--- What the task asks ---
Exactly and only the lines below from the one containing "Image resolution: width=672" down to the one containing "How do I perform: Click highlighted" are wanted, both included; please exclude every picture.

##### Data extracts

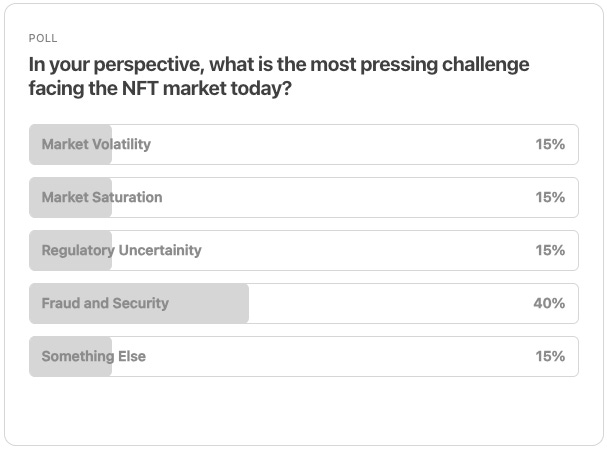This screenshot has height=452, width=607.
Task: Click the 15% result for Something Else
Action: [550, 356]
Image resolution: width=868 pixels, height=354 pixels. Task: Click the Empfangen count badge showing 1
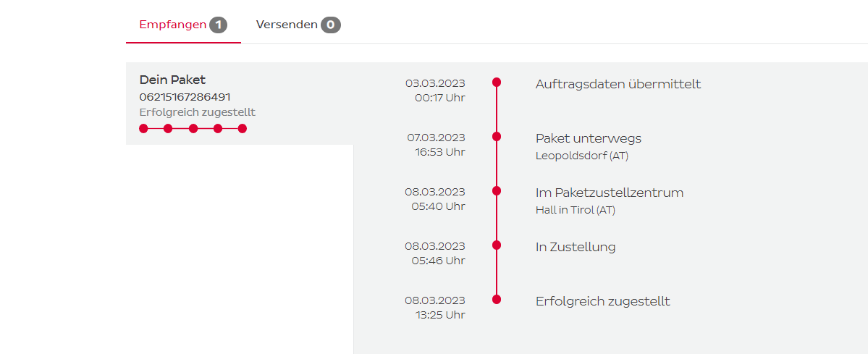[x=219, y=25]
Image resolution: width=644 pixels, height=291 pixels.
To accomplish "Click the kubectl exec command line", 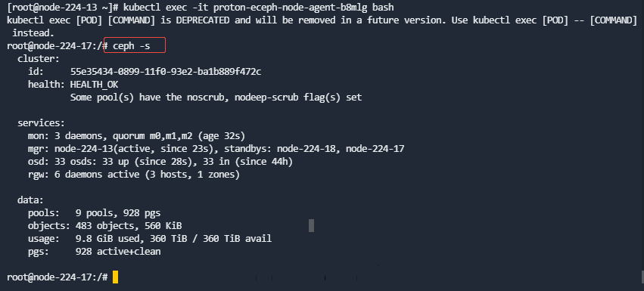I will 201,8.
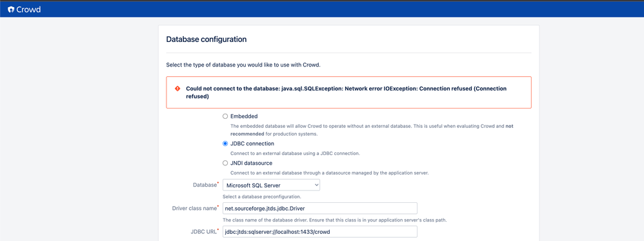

##########
##### Data extracts

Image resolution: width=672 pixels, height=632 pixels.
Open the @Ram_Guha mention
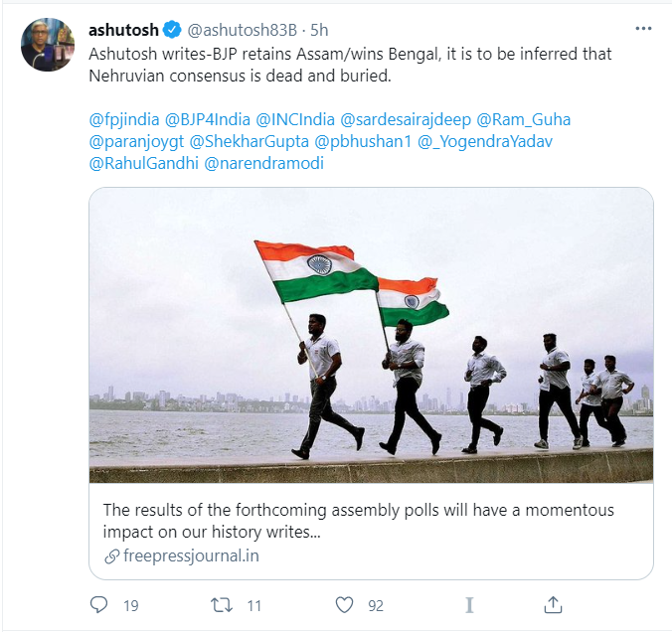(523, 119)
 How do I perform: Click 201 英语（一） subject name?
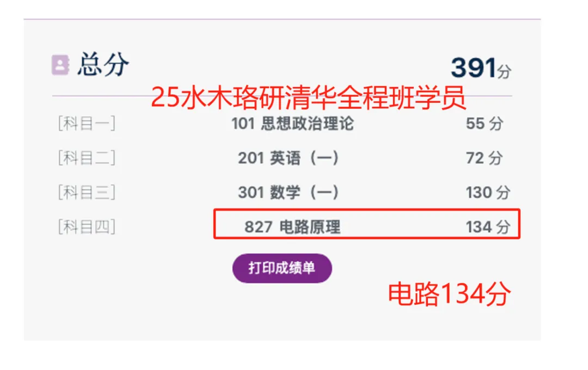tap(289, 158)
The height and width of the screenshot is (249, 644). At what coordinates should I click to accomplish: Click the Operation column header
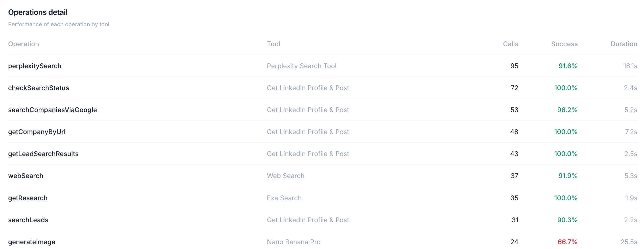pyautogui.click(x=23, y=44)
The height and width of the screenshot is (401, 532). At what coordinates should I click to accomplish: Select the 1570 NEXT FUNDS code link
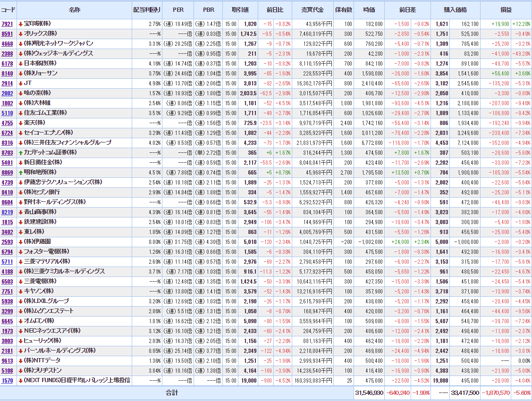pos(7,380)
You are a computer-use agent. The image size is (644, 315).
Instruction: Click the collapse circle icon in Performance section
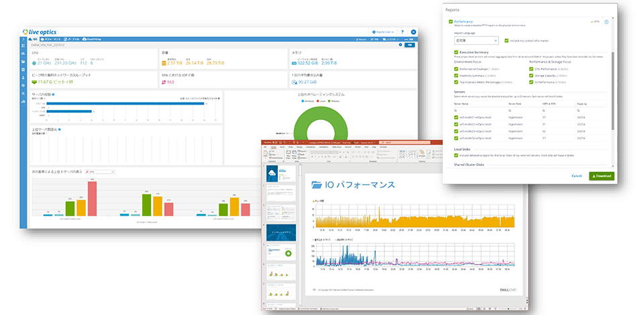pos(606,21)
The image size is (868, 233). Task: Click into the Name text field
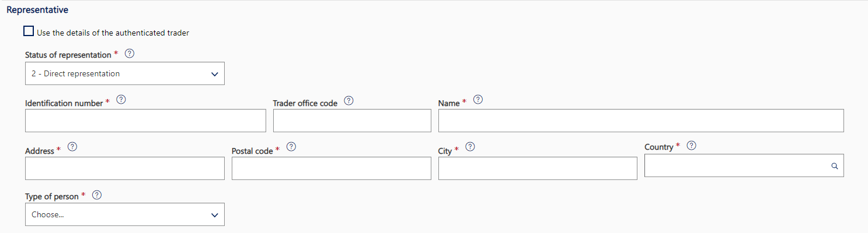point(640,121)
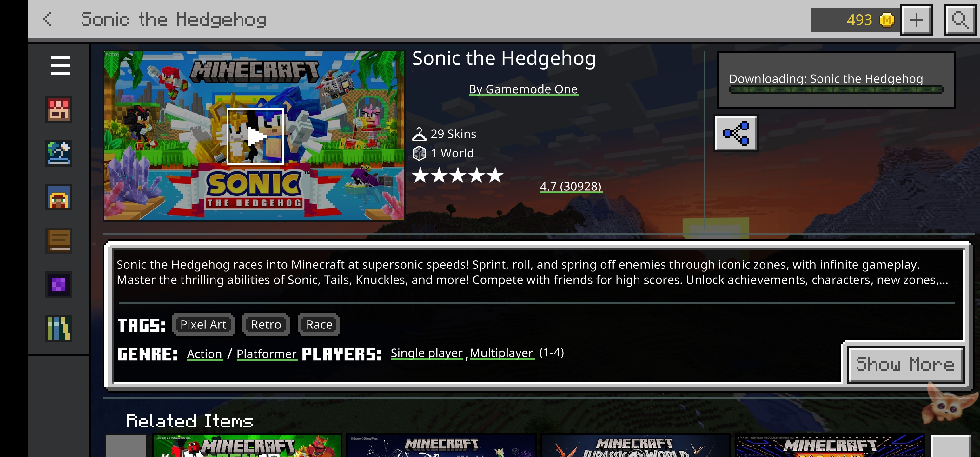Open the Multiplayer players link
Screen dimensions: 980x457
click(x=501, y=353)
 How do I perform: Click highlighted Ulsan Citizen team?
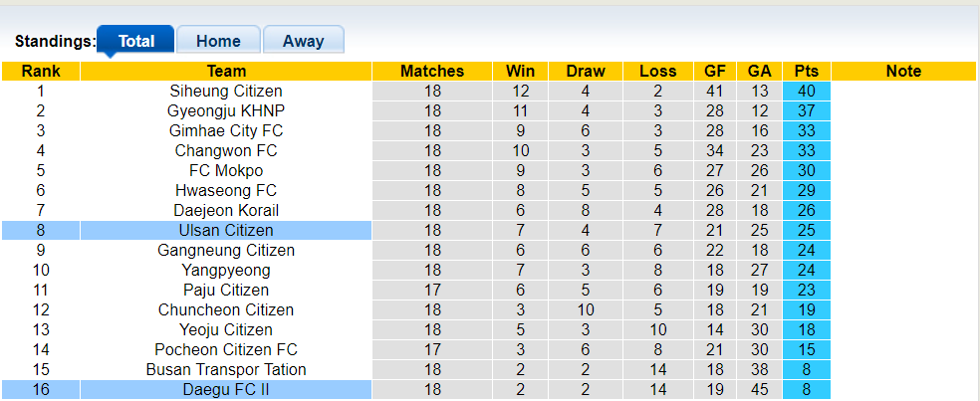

##########

--- Problem solution ---
Image resolution: width=672 pixels, height=632 pixels.
Open the @Ram_Guha mention
(523, 119)
 How do I perform: Click 201 英语（一） subject name?
tap(289, 158)
The height and width of the screenshot is (249, 644). At what coordinates should I click to accomplish: Click the Operation column header
pyautogui.click(x=23, y=44)
The height and width of the screenshot is (401, 532). At what coordinates should I click to accomplish: Select the 1570 NEXT FUNDS code link
pos(7,380)
You are a computer-use agent. The image size is (644, 315).
Instruction: Click the collapse circle icon in Performance section
pos(606,21)
The image size is (868, 233). Task: Click into the Name text field
point(640,121)
Open the Multiplayer players link
Screen dimensions: 980x457
click(x=501, y=353)
 How do I perform: Click highlighted Ulsan Citizen team?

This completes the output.